(Instruction): Gather each line in the records that contains the string "with". Case counts.

(Stored records):
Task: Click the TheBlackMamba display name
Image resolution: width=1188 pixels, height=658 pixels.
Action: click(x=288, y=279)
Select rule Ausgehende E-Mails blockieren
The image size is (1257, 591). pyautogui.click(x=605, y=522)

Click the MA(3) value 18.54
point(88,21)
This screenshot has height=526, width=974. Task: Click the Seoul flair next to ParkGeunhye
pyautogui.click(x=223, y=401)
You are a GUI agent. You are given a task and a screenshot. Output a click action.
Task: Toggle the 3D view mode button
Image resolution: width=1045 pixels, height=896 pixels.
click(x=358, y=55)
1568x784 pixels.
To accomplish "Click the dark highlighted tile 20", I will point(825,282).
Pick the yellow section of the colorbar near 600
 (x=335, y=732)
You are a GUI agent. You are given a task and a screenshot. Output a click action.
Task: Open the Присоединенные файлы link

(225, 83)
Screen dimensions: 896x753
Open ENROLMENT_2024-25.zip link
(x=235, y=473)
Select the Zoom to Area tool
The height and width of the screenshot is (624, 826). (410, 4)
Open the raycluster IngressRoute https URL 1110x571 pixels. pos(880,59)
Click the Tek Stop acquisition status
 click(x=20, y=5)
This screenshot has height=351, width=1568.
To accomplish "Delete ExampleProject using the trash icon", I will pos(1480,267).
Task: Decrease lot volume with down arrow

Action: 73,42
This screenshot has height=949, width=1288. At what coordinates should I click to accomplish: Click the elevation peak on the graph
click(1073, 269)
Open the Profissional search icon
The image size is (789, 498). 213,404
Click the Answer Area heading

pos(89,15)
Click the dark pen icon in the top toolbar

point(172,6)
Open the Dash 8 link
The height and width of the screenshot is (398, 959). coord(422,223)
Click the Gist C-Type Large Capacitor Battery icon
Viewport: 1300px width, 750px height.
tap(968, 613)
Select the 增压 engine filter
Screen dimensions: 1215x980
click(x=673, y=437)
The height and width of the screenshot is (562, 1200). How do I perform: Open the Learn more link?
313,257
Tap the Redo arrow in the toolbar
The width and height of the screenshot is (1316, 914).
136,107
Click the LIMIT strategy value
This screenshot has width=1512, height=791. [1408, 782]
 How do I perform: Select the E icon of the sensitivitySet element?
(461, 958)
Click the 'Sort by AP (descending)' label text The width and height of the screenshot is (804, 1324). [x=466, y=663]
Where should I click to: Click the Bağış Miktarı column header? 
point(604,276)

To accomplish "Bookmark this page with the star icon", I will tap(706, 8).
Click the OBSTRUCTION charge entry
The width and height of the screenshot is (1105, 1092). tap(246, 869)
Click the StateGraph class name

(Task answer):
Task: Decrease lot volume with down arrow
To accomplish "Bookmark this page with the star icon", I will tap(706, 8).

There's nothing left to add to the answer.